The shares beingness sold past Apollo are the utmost of the private equity giant’s post inward PlayAGS following similar transactions inwards 2018 and 2019.
J.P. Sir Henry Morgan and B. James Whitcomb Riley Securities are the underwriters for the offering.
Tough Timing for PlayAGS Stock
News of the deal sale arrives to a lesser extent than a calendar week after PlayAGS carry tumbled followers its third-quarter earnings report. The shares recovered nearly half the earnings-induced slide over the past times several days, but those gains were wiped today.
The proclamation of Phoebus Apollo liquidating its stakes inward the expansion slot simple machine shaper also arrives almost deuce months after takeover talks with Inspired Entertainment (NASDAQ:INSE) ended, which also sent PlayAGS inventory lower. There was conjecture that Apollo may have got loomed large inwards those discussions, but that was never publically revealed. Still, analysts say the timing of the divvy up cut-rate sale is questionable.
Specifically, the promulgation follows a Q3 earnings describe that piece seemingly correct down feather the middle, was met with a -21% diminution inwards the shares the followers day,” wrote Stifel psychoanalyst Jeffrey Stantial inwards a written report to clients. “AGS has partly recovered, though stock-still -11% T1W. We get yet to try of anything credible justifying the sell-off from a fundamental principle perspective, though the timing of the secondary sales event shortly thereafter could potentially pull out scrutiny.”
He did, however, billet Apollo’s cut-rate sale removes a “longstanding overhang” from PlayAGS stock, which often traded at rich discounts congeneric to peer due to the buck private equity firm’s situation inwards the shares.
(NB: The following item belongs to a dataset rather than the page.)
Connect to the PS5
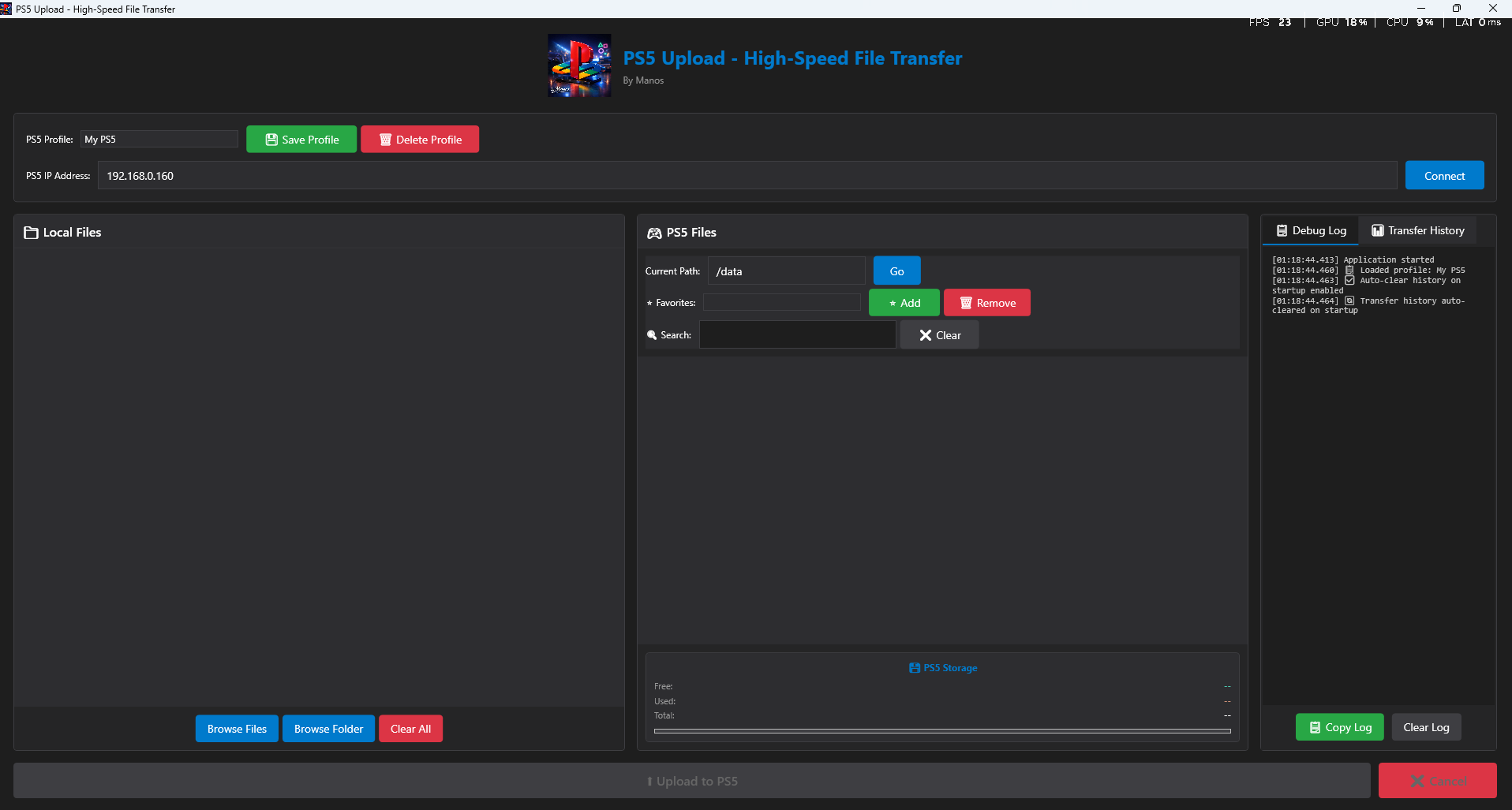Viewport: 1512px width, 810px height. tap(1444, 176)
The psychoanalyst added Apollo’s cut-rate sale was potential to a greater extent “mechanical” than anything else as the financial companionship has been mired with PlayAGS for a decade and its remaining wager was small.
Stantial reiterated a “buy” rating and an $11 price target on PlayAGS.
PlayAGS Stock Still Cheap
In a observe to clients today, Philip Roth Washington psychoanalyst Black Prince Engel also questioned the timing of the Phoebus Apollo sale, noting the common soldier equity business firm may experience been concerned with PlayAGS’s efforts to de-lever its balance weather sheet as involvement rates rise. Much of the gaming company’s debt is variable rate, import it’s severely to cut those liabilities when borrowing costs climb.
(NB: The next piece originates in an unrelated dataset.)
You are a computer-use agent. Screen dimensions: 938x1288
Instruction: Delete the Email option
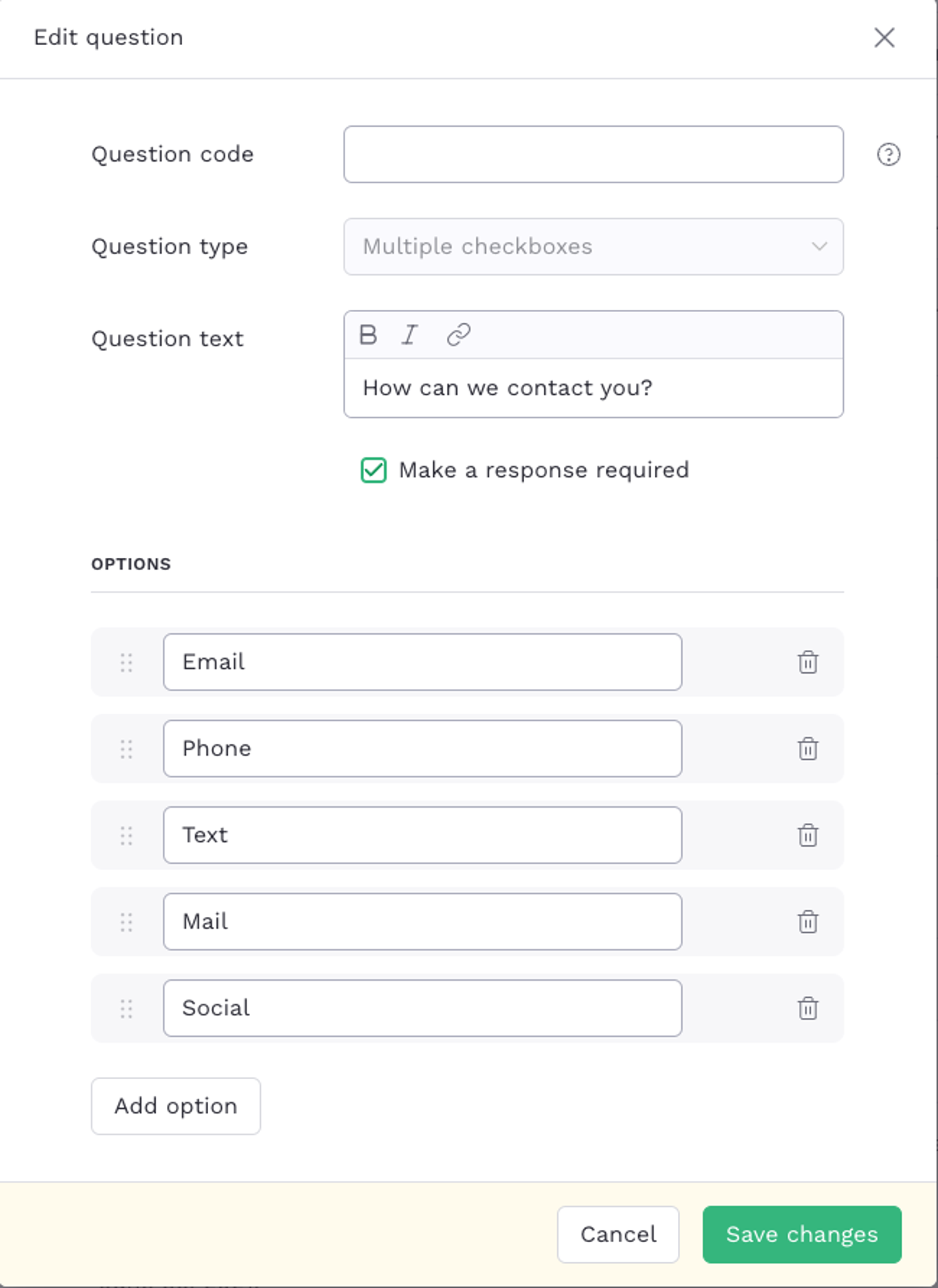tap(808, 662)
Conversely, the analyst added that it is somewhat surprising Phoebus Apollo decided to constituent with its PlayAGS stake now, particularly if another suitor comes calling for the gaming company.
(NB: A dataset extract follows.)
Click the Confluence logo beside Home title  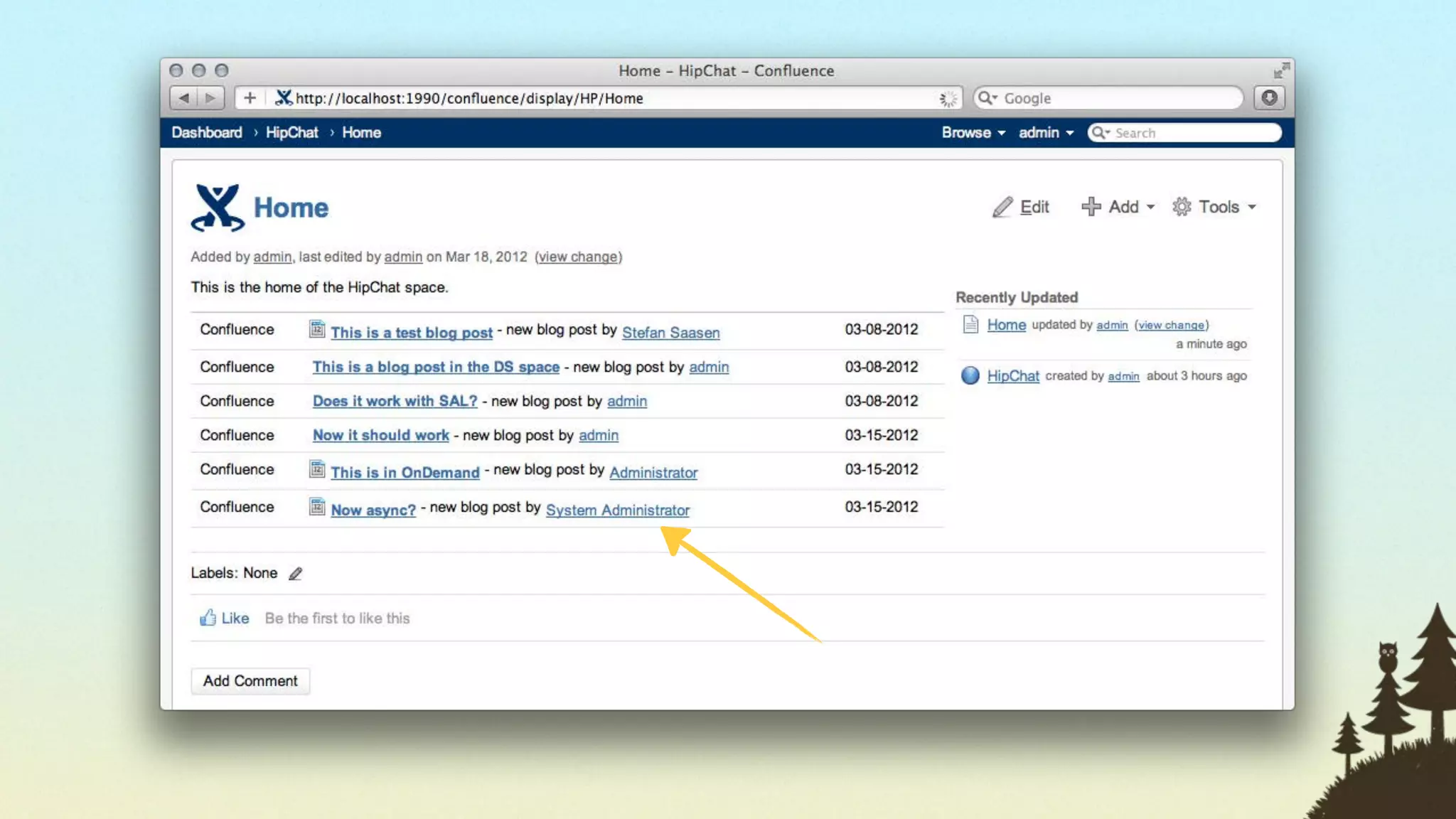click(x=218, y=208)
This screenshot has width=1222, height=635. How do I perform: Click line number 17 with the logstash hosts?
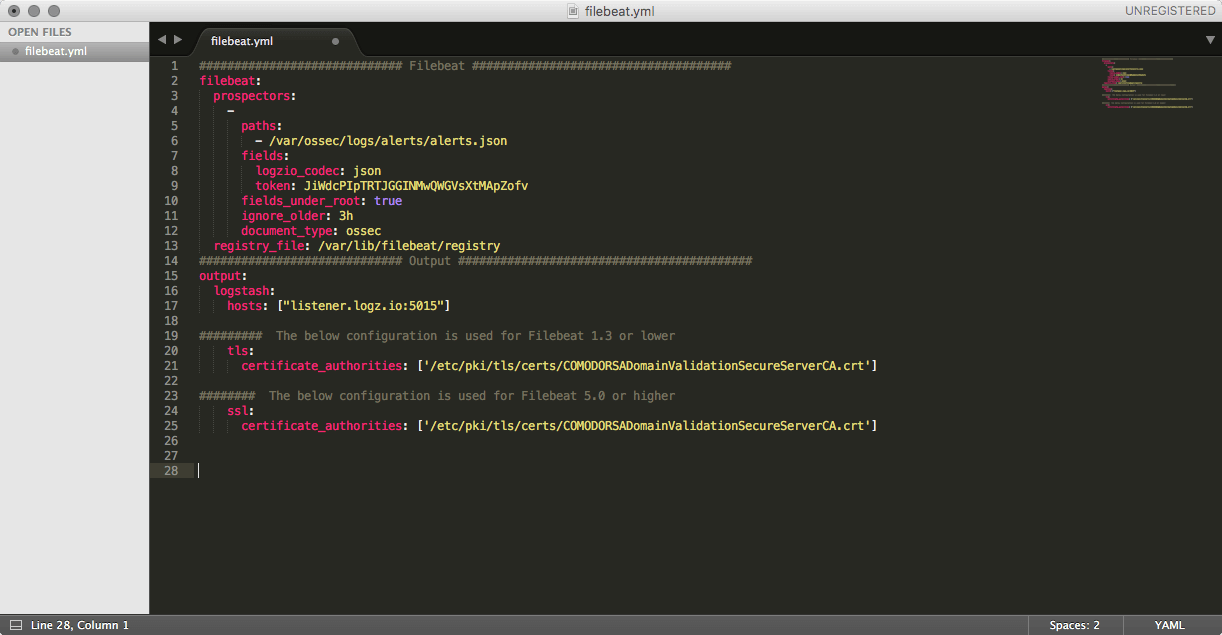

“AGS trades at an 17% fruit to our 2023E FCF, or 5.1x EBITDA. This is a wide-cut price reduction to provider peers trading at a 9-12% fruit and 6-8x EBITDA. Given this full discount, we feel Apollo’s cut-rate sale surprising, peculiarly given potency cost synergies if AGS is targeted past an acquirer,” concluded Engel. “Of all the stocks inwards our coverage, we believe AGS benefits the to the highest degree from slowing rising rates, where take down interestingness rates would backing both the valuation and deleveraging.”